Back then they were pretty yellow flowers. If he was like me, he went out to gather them up in his grubby little fist and presented them, slightly wilted, to his mother, who admired them, then put them in a jelly jar on the windowsill until he went to bed. And when they went to seed in the yard, does he also remember how he would pick them carefully, hold them up to the sky, make a wish and blow? He wasn’t scattering weed seeds back then; he was sending his fondest hopes up to heaven.
When our children were little, we called these weeds “wishing stars.” Cliff took the whole family on adventures to find them, and when we ran across a perfect one it was cause for celebration. I’d like to think that the wishes our kids made on those feathery plants all came true. But even when they didn’t, those excursions provided important lessons on life. Sometimes wishing and dreaming aren’t as important as the journeys we take.

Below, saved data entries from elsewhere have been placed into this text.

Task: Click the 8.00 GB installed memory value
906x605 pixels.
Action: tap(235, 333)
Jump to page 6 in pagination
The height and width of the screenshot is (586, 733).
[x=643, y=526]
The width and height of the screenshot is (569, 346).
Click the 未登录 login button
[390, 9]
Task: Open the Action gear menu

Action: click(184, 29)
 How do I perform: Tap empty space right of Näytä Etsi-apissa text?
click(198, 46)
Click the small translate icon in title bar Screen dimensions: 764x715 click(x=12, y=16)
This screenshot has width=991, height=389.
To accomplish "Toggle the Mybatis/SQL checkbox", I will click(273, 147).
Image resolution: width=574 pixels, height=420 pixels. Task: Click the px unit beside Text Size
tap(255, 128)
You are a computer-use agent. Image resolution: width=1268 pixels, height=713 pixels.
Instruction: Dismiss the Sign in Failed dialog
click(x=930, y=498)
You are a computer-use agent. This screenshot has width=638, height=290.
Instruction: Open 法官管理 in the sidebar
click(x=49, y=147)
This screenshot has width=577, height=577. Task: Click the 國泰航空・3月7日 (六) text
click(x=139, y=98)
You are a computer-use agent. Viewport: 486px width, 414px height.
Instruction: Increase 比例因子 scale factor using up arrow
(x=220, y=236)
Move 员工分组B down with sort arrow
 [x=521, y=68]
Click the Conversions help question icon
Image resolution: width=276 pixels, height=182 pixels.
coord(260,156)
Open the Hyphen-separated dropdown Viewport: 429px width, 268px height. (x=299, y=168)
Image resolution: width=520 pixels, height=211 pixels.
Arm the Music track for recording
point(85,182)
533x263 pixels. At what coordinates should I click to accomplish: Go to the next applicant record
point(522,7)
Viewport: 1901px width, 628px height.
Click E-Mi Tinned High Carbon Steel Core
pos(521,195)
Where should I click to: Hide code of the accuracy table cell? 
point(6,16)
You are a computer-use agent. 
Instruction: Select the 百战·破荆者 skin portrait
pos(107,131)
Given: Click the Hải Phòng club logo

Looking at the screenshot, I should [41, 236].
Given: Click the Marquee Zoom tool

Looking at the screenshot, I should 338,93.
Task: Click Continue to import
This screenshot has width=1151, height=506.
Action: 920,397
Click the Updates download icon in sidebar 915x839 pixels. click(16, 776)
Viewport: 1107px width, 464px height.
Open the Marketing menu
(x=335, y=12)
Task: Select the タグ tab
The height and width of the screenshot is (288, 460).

That’s true of life, and it’s certainly true as we approach the end of life. I once had a neighbor who I didn’t meet until he was elderly. We became good friends. Our families camped in the Idaho Sawtooths together and he taught me some great tricks for getting out of trouble. For instance, conventional wisdom says if you’re lost in the wilderness, find a stream and follow it. He told me that works in theory because streams flow downhill. So, he reasoned, don’t waste your time and energy looking for the water. Just head downhill and eventually you’ll find the stream, and the way out.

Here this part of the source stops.